4.3 The Commission and Monthly Fee is exclusive of VAT which where applicable Supplier shall pay to Poncho in addition.
4.4 Poncho may alter the Monthly Fee at any time by giving Supplier not less than 20 Business Days’ notice in writing provided that the increase shall not take effect until the next Renewal Date.
4.5 Poncho shall invoice Supplier for Commission and Monthly Fee monthly in arrears. 
4.6 Supplier shall pay all invoices:
4.6.1 in full without deduction or set-off, in cleared funds within 30 days of the date of each invoice; and
4.6.2 to the bank account nominated by Poncho.
4.7 Time of payment is of the essence. Where sums due under the Agreement are not paid in full by the due date:
4.7.1 Poncho may, without limiting its other rights, charge interest on such sums at 4% a year above the base rate of the Bank of England from time to time in force;
4.7.2 interest shall accrue on a daily basis, and apply from the due date for payment until actual payment in full, whether before or after judgment; and
4.7.3 Poncho may suspend the Listing until payment in full has been made.

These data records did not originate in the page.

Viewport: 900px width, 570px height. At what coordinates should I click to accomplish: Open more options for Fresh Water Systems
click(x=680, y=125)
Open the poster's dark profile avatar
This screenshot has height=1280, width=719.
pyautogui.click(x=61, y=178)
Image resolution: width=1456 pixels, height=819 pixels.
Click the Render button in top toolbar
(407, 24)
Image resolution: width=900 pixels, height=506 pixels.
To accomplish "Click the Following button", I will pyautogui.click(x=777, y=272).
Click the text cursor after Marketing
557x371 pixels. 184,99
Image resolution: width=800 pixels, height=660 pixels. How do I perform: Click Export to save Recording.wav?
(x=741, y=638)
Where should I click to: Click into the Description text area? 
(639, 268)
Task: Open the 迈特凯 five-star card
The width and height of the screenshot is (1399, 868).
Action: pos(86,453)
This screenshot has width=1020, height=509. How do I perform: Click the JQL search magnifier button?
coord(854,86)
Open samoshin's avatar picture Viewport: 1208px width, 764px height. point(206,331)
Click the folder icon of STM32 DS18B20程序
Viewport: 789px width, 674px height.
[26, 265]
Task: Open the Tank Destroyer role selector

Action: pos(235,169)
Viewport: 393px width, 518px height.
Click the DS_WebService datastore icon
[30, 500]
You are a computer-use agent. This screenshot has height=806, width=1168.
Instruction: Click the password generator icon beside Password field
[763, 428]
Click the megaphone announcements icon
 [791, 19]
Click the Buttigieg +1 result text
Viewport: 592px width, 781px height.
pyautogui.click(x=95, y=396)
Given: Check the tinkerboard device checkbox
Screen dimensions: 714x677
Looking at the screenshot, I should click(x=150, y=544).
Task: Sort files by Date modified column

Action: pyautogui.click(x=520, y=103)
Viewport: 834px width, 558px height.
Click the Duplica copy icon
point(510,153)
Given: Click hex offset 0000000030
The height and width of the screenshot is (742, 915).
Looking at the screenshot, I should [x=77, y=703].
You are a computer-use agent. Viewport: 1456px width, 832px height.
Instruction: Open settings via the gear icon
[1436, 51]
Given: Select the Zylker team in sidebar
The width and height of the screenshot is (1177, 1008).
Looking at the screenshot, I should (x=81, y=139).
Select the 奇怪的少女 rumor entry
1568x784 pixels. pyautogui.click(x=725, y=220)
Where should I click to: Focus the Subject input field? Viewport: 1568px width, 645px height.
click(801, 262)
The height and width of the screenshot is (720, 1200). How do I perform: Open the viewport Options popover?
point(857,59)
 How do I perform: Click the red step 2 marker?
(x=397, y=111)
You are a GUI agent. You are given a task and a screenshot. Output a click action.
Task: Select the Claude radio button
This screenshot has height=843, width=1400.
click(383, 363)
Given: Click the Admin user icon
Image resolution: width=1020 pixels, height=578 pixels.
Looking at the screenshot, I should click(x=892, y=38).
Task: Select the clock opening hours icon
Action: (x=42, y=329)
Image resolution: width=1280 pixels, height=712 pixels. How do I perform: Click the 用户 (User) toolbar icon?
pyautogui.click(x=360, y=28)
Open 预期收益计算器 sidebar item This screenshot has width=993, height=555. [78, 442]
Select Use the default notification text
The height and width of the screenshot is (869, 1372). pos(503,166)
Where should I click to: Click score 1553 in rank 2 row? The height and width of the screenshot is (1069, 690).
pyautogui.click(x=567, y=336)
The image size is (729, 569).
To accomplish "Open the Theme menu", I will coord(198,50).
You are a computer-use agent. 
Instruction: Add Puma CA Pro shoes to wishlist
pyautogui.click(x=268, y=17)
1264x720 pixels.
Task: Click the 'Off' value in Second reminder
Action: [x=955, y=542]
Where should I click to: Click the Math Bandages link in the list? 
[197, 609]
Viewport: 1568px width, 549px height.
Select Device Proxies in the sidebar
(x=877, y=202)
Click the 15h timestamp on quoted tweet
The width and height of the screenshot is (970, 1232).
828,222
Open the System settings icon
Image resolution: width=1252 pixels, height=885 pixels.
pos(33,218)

5 Bookings of Supplier Deals
5.1 Bookings of Supplier Deals shall be arranged by Poncho (acting on behalf of Supplier) and the User through the Platform. 
5.2 Supplier acknowledges and agrees that all bookings of Supplier Deals shall be made on and subject to the Booking Terms. 
5.3 Supplier shall provide the Booking Terms applicable to a particular Supplier Deal either to Poncho for inclusion on the Platform or, if Supplier has direct access to the Platform for such purpose, by directly adding them to the Platform prior to the Supplier Deal going live.  Supplier acknowledges and agrees that the Booking Terms must not contradict the Booking Terms or the terms of this Agreement. 
5.4 As between Poncho and Supplier, the parties shall agree within three(3) days of the date of the Agreement whether the booking of Supplier Deals shall be arranged by email, or through integration with Supplier’s existing electronic booking system, or through some other online process (the “Booking Process”).  The Booking Process agreed upon by the parties shall determine the response time under clause 5.5 below.
5.5 Supplier shall confirm or reject each Supplier Deal booking request within: 
5.5.1 three hours for a Booking Process through email; and
5.5.2 one hour for all other Booking Processes.
5.6 Once a booking is confirmed by Supplier Poncho shall provide a booking confirmation to the User, at which point a contract shall be formed between Supplier and User on the Booking Terms.
5.7 Supplier shall not make any amendments to a confirmed booking (including time, date or type of booking) without the prior written consent of Poncho and the User.
5.8 If a Supplier Deal is cancelled by Supplier or otherwise does not go ahead as planned, Poncho shall offer each User affected either a credit note of the same value as the price paid for the affected Supplier Deal or a full refund. Credit notes can only be redeemed against other Supplier Deals on the Platform and within twelve (12) months of issue date.
5.9 If a User cancels its booking of a Supplier Deal, then the User’s rights and remedies shall be determined in accordance with the Booking Terms.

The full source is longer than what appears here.